• _Dataset content_:
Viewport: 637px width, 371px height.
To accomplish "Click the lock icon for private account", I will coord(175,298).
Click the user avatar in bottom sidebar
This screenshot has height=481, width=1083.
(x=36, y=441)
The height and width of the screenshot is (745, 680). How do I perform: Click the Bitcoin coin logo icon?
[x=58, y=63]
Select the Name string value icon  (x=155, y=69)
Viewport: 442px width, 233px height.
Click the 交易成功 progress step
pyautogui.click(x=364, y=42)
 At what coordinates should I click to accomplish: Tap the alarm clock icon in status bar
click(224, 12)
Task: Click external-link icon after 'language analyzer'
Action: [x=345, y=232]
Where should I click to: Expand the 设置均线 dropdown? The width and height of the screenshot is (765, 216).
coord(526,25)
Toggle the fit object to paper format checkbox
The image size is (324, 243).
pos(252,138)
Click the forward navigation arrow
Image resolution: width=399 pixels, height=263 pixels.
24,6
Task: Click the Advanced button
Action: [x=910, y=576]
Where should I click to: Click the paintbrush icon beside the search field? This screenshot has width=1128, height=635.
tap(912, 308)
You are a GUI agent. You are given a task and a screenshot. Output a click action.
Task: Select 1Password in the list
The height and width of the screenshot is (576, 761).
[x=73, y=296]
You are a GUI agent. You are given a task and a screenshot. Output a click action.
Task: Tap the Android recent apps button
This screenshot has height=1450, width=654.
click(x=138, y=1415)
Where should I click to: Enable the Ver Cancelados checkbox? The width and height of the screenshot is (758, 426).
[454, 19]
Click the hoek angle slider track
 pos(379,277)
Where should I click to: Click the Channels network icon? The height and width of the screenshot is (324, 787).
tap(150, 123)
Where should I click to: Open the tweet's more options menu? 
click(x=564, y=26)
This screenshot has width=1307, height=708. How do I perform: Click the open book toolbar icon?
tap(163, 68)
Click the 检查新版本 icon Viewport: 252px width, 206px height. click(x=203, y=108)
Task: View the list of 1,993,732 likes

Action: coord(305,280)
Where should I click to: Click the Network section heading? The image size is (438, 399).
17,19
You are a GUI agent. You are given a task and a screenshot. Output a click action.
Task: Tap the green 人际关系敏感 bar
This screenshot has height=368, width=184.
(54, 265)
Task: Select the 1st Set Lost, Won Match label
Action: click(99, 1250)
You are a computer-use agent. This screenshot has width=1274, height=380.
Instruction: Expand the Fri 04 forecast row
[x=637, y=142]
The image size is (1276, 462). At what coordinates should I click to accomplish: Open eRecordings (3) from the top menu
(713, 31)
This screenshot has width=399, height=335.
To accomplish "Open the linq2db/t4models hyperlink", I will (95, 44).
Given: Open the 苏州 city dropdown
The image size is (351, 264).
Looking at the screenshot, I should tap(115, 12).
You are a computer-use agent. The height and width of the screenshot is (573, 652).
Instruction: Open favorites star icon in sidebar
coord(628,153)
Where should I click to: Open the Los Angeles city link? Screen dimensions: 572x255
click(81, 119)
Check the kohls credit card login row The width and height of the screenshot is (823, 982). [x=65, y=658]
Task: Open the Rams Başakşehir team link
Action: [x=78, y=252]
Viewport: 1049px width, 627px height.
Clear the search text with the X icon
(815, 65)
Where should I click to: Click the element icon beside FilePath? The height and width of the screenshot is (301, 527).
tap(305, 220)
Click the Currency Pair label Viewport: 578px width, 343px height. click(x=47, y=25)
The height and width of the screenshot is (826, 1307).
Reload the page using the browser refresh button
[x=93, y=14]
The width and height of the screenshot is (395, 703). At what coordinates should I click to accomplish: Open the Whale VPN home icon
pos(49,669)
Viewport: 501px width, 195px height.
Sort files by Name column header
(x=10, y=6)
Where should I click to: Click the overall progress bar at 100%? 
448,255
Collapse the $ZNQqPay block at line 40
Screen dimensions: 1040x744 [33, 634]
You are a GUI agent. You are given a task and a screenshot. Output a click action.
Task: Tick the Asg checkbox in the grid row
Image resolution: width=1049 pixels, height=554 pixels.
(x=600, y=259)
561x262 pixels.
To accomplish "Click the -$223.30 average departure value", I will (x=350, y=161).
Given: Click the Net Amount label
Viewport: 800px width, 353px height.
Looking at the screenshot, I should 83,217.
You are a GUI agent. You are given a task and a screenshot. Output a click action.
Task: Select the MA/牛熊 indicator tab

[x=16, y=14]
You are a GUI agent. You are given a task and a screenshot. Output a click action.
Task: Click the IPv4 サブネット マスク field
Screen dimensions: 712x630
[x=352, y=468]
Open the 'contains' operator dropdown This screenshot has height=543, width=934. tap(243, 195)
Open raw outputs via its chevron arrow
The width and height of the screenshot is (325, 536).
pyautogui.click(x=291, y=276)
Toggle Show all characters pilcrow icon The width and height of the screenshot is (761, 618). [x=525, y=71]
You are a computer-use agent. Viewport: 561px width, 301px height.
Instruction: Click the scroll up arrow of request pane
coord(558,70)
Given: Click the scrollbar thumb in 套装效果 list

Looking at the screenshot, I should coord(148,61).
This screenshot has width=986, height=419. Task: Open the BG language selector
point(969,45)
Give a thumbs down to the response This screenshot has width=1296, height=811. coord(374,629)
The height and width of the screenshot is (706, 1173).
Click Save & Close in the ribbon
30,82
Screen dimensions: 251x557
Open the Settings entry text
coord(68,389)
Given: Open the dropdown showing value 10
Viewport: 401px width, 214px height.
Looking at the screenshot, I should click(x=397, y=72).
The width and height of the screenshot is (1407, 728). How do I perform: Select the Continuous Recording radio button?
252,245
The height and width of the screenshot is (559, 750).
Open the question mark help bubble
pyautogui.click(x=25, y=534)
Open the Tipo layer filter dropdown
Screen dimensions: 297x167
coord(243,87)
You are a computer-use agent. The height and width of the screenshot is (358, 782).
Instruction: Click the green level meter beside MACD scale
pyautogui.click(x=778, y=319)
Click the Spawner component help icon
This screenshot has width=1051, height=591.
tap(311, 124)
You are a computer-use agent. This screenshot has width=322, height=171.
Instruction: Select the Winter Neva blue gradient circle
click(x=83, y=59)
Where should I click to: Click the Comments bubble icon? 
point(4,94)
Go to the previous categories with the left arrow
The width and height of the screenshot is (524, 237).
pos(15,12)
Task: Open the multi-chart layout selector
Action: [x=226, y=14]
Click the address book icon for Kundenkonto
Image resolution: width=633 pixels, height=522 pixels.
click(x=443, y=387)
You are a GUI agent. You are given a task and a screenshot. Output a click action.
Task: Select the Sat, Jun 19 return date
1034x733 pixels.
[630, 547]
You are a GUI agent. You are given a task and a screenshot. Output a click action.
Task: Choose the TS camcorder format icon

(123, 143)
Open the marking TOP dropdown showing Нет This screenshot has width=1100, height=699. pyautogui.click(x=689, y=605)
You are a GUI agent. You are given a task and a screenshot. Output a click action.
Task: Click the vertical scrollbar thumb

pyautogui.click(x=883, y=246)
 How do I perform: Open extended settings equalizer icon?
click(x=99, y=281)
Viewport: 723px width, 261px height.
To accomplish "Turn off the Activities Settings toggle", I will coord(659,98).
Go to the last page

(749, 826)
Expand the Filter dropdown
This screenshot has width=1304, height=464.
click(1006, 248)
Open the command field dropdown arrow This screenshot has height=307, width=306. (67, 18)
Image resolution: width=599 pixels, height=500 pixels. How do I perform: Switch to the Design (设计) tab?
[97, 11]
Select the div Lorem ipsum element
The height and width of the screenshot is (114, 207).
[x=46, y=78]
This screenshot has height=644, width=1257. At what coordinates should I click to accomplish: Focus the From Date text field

• _What is needed_:
Please write the listing out again, matching each line exactly.

• _Result for this task_:
Viewport: 637px width, 371px height.
To accomplish "Click the lock icon for private account", I will coord(175,298).
Click the user avatar in bottom sidebar
This screenshot has height=481, width=1083.
(x=36, y=441)
The height and width of the screenshot is (745, 680). How do I perform: Click the Bitcoin coin logo icon?
[x=58, y=63]
Select the Name string value icon  (x=155, y=69)
Viewport: 442px width, 233px height.
Click the 交易成功 progress step
pyautogui.click(x=364, y=42)
 At what coordinates should I click to accomplish: Tap the alarm clock icon in status bar
click(224, 12)
Task: Click external-link icon after 'language analyzer'
Action: [x=345, y=232]
Where should I click to: Expand the 设置均线 dropdown? The width and height of the screenshot is (765, 216).
coord(526,25)
Toggle the fit object to paper format checkbox
The image size is (324, 243).
pos(252,138)
Click the forward navigation arrow
Image resolution: width=399 pixels, height=263 pixels.
24,6
Task: Click the Advanced button
Action: [x=910, y=576]
Where should I click to: Click the paintbrush icon beside the search field? This screenshot has width=1128, height=635.
tap(912, 308)
You are a GUI agent. You are given a task and a screenshot. Output a click action.
Task: Select 1Password in the list
The height and width of the screenshot is (576, 761).
[x=73, y=296]
You are a GUI agent. You are given a task and a screenshot. Output a click action.
Task: Tap the Android recent apps button
This screenshot has height=1450, width=654.
click(x=138, y=1415)
Where should I click to: Enable the Ver Cancelados checkbox? The width and height of the screenshot is (758, 426).
[454, 19]
Click the hoek angle slider track
 pos(379,277)
Where should I click to: Click the Channels network icon? The height and width of the screenshot is (324, 787).
tap(150, 123)
Where should I click to: Open the tweet's more options menu? 
click(x=564, y=26)
This screenshot has width=1307, height=708. How do I perform: Click the open book toolbar icon?
tap(163, 68)
Click the 检查新版本 icon Viewport: 252px width, 206px height. click(x=203, y=108)
Task: View the list of 1,993,732 likes

Action: coord(305,280)
Where should I click to: Click the Network section heading? The image size is (438, 399).
17,19
You are a GUI agent. You are given a task and a screenshot. Output a click action.
Task: Tap the green 人际关系敏感 bar
This screenshot has height=368, width=184.
(54, 265)
Task: Select the 1st Set Lost, Won Match label
Action: click(99, 1250)
You are a computer-use agent. This screenshot has width=1274, height=380.
Instruction: Expand the Fri 04 forecast row
[x=637, y=142]
The image size is (1276, 462). At what coordinates should I click to accomplish: Open eRecordings (3) from the top menu
(713, 31)
This screenshot has width=399, height=335.
To accomplish "Open the linq2db/t4models hyperlink", I will (95, 44).
Given: Open the 苏州 city dropdown
The image size is (351, 264).
Looking at the screenshot, I should tap(115, 12).
You are a computer-use agent. The height and width of the screenshot is (573, 652).
Instruction: Open favorites star icon in sidebar
coord(628,153)
Where should I click to: Open the Los Angeles city link? Screen dimensions: 572x255
click(81, 119)
Check the kohls credit card login row The width and height of the screenshot is (823, 982). [x=65, y=658]
Task: Open the Rams Başakşehir team link
Action: [x=78, y=252]
Viewport: 1049px width, 627px height.
Clear the search text with the X icon
(815, 65)
Where should I click to: Click the element icon beside FilePath? The height and width of the screenshot is (301, 527).
tap(305, 220)
Click the Currency Pair label Viewport: 578px width, 343px height. click(x=47, y=25)
The height and width of the screenshot is (826, 1307).
Reload the page using the browser refresh button
[x=93, y=14]
The width and height of the screenshot is (395, 703). At what coordinates should I click to accomplish: Open the Whale VPN home icon
pos(49,669)
Viewport: 501px width, 195px height.
Sort files by Name column header
(x=10, y=6)
Where should I click to: Click the overall progress bar at 100%? 
448,255
Collapse the $ZNQqPay block at line 40
Screen dimensions: 1040x744 [33, 634]
You are a GUI agent. You are given a task and a screenshot. Output a click action.
Task: Tick the Asg checkbox in the grid row
Image resolution: width=1049 pixels, height=554 pixels.
(x=600, y=259)
561x262 pixels.
To accomplish "Click the -$223.30 average departure value", I will (x=350, y=161).
Given: Click the Net Amount label
Viewport: 800px width, 353px height.
Looking at the screenshot, I should 83,217.
You are a GUI agent. You are given a task and a screenshot. Output a click action.
Task: Select the MA/牛熊 indicator tab

[x=16, y=14]
You are a GUI agent. You are given a task and a screenshot. Output a click action.
Task: Click the IPv4 サブネット マスク field
Screen dimensions: 712x630
[x=352, y=468]
Open the 'contains' operator dropdown This screenshot has height=543, width=934. tap(243, 195)
Open raw outputs via its chevron arrow
The width and height of the screenshot is (325, 536).
pyautogui.click(x=291, y=276)
Toggle Show all characters pilcrow icon The width and height of the screenshot is (761, 618). [x=525, y=71]
You are a computer-use agent. Viewport: 561px width, 301px height.
Instruction: Click the scroll up arrow of request pane
coord(558,70)
Given: Click the scrollbar thumb in 套装效果 list

Looking at the screenshot, I should coord(148,61).
This screenshot has width=986, height=419. Task: Open the BG language selector
point(969,45)
Give a thumbs down to the response This screenshot has width=1296, height=811. coord(374,629)
The height and width of the screenshot is (706, 1173).
Click Save & Close in the ribbon
30,82
Screen dimensions: 251x557
Open the Settings entry text
coord(68,389)
Given: Open the dropdown showing value 10
Viewport: 401px width, 214px height.
Looking at the screenshot, I should click(x=397, y=72).
The width and height of the screenshot is (1407, 728). How do I perform: Select the Continuous Recording radio button?
252,245
The height and width of the screenshot is (559, 750).
Open the question mark help bubble
pyautogui.click(x=25, y=534)
Open the Tipo layer filter dropdown
Screen dimensions: 297x167
coord(243,87)
You are a computer-use agent. The height and width of the screenshot is (358, 782).
Instruction: Click the green level meter beside MACD scale
pyautogui.click(x=778, y=319)
Click the Spawner component help icon
This screenshot has width=1051, height=591.
tap(311, 124)
You are a computer-use agent. This screenshot has width=322, height=171.
Instruction: Select the Winter Neva blue gradient circle
click(x=83, y=59)
Where should I click to: Click the Comments bubble icon? 
point(4,94)
Go to the previous categories with the left arrow
The width and height of the screenshot is (524, 237).
pos(15,12)
Task: Open the multi-chart layout selector
Action: [x=226, y=14]
Click the address book icon for Kundenkonto
Image resolution: width=633 pixels, height=522 pixels.
click(x=443, y=387)
You are a GUI agent. You are given a task and a screenshot. Output a click action.
Task: Select the Sat, Jun 19 return date
1034x733 pixels.
[630, 547]
You are a GUI agent. You are given a task and a screenshot. Output a click action.
Task: Choose the TS camcorder format icon

(123, 143)
Open the marking TOP dropdown showing Нет This screenshot has width=1100, height=699. pyautogui.click(x=689, y=605)
You are a GUI agent. You are given a task and a screenshot. Output a click action.
Task: Click the vertical scrollbar thumb

pyautogui.click(x=883, y=246)
 How do I perform: Open extended settings equalizer icon?
click(x=99, y=281)
Viewport: 723px width, 261px height.
To accomplish "Turn off the Activities Settings toggle", I will coord(659,98).
Go to the last page

(749, 826)
Expand the Filter dropdown
This screenshot has width=1304, height=464.
click(1006, 248)
Open the command field dropdown arrow This screenshot has height=307, width=306. (67, 18)
Image resolution: width=599 pixels, height=500 pixels. How do I perform: Switch to the Design (设计) tab?
[97, 11]
Select the div Lorem ipsum element
The height and width of the screenshot is (114, 207).
[x=46, y=78]
This screenshot has height=644, width=1257. At what coordinates should I click to accomplish: Focus the From Date text field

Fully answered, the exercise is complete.